Beauty is in the Form

Professor Edward Feser quotes a sarcastic passage by Isaac Asimov and asks why plastic objects cannot eventually be admired as antiques.  (“The metaphysics and aesthetics of plastic”  Feb. 14, 2014)

Elsewhere, a commenter quoting from a David Gerrold novel compares moral integrity to that of a plastic balloon, lost when the balloon is destroyed by a pinhole. Philosopher and novelist John C. Wright answers that forgiveness is better than asking for perfect integrity (“Why the Rats Conquer Empires”, Feb. 27, 2014, comment section).

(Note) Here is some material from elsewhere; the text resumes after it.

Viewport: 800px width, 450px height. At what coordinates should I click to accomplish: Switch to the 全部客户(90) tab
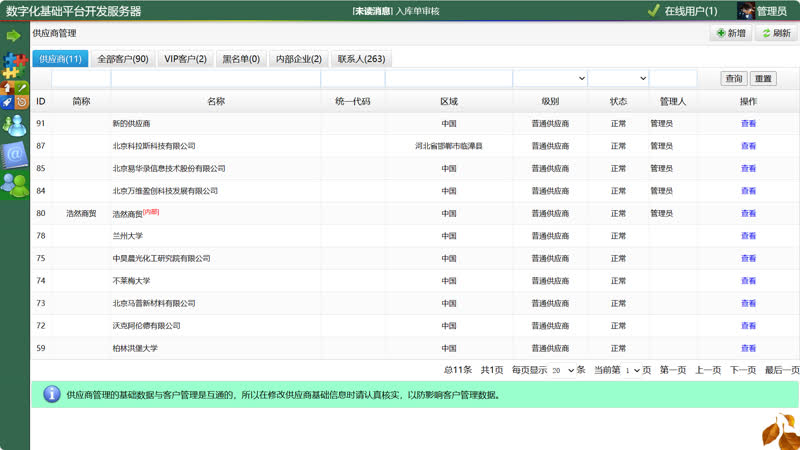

I looked into the matter in Plato and Maritain.

Perception of form

Beauty, Plato said, is in the form. It is not in the philosophical prima materia, that cannot exist without an essential form. Contrary to Plato’s theory, though, separate forms of material beings do not exist either, except as concepts. For example, human form, or nature, does not exist apart from actual human beings.

Form differentiates individuals only in beings who are pure forms (God and angels). There are as many angelic natures as there are angels. But physical beings are differentiated by matter, and all individuals in a species share a common form.

By the fact it has a form actualized in matter, every physical being, particle, element, compound has the same degree of intrinsic beauty that the form lends to matter. Although an unlearned observer may not perceive anything interesting and pleasing about, say, subatomic particles, an observer possessing even a small knowledge of the thing certainly does.